Of the records that follow, copy only the lines from the line containing "Image resolution: width=1548" to the line containing "Task: Open launch.json gear icon", both included, exactly as written.

** RECORDS FOR THE TASK follows **

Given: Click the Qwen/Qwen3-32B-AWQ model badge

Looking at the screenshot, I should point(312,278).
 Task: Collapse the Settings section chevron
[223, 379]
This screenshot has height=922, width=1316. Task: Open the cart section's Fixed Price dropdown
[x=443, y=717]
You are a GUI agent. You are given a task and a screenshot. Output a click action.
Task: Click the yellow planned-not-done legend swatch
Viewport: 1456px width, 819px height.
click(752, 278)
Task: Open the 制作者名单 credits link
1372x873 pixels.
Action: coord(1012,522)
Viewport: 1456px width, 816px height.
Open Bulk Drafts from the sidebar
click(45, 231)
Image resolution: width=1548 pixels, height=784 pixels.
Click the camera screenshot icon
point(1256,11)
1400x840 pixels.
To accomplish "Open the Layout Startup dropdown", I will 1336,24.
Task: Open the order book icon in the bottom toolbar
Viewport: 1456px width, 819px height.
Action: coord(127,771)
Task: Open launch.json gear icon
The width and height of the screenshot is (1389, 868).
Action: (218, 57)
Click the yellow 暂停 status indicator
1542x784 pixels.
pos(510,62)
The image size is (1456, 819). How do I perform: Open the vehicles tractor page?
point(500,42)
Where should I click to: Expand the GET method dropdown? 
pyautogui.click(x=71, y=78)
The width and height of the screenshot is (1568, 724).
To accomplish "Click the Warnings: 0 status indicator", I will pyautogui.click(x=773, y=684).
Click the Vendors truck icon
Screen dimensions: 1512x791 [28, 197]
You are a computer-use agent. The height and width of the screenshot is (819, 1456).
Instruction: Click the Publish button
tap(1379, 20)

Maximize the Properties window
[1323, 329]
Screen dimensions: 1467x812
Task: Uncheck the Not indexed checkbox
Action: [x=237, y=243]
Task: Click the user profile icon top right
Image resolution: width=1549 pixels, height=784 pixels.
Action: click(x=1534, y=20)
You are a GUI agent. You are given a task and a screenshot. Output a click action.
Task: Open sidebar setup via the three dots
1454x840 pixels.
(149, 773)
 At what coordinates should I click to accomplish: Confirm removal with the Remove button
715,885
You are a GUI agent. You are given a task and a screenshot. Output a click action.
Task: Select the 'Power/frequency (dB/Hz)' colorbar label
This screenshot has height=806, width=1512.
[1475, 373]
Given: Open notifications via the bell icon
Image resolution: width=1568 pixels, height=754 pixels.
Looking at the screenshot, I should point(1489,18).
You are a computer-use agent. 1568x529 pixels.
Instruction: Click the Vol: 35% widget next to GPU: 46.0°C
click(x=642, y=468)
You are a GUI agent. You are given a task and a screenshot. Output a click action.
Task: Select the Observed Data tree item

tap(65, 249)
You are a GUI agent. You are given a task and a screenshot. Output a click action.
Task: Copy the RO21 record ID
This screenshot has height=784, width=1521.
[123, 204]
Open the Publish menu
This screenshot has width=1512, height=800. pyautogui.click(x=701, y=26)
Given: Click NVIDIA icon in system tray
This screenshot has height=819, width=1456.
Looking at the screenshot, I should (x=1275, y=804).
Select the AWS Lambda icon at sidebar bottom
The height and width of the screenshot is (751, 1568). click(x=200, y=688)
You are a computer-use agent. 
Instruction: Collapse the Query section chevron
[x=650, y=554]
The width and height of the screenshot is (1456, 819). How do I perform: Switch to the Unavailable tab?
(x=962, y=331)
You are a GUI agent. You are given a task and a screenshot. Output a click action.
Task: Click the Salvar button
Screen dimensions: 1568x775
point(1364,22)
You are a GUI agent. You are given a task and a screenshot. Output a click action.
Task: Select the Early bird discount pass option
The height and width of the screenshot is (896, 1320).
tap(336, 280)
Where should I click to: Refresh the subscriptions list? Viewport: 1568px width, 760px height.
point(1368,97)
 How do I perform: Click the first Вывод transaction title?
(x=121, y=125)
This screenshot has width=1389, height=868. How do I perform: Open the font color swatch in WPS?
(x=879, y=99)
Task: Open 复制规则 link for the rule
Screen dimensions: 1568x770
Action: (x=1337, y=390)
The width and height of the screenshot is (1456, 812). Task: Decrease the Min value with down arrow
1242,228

** End of RECORDS FOR THE TASK **

FINISHED TASK
Image resolution: width=1548 pixels, height=784 pixels.
Click the camera screenshot icon
point(1256,11)
1400x840 pixels.
To accomplish "Open the Layout Startup dropdown", I will 1336,24.
Task: Open the order book icon in the bottom toolbar
Viewport: 1456px width, 819px height.
Action: coord(127,771)
Task: Open launch.json gear icon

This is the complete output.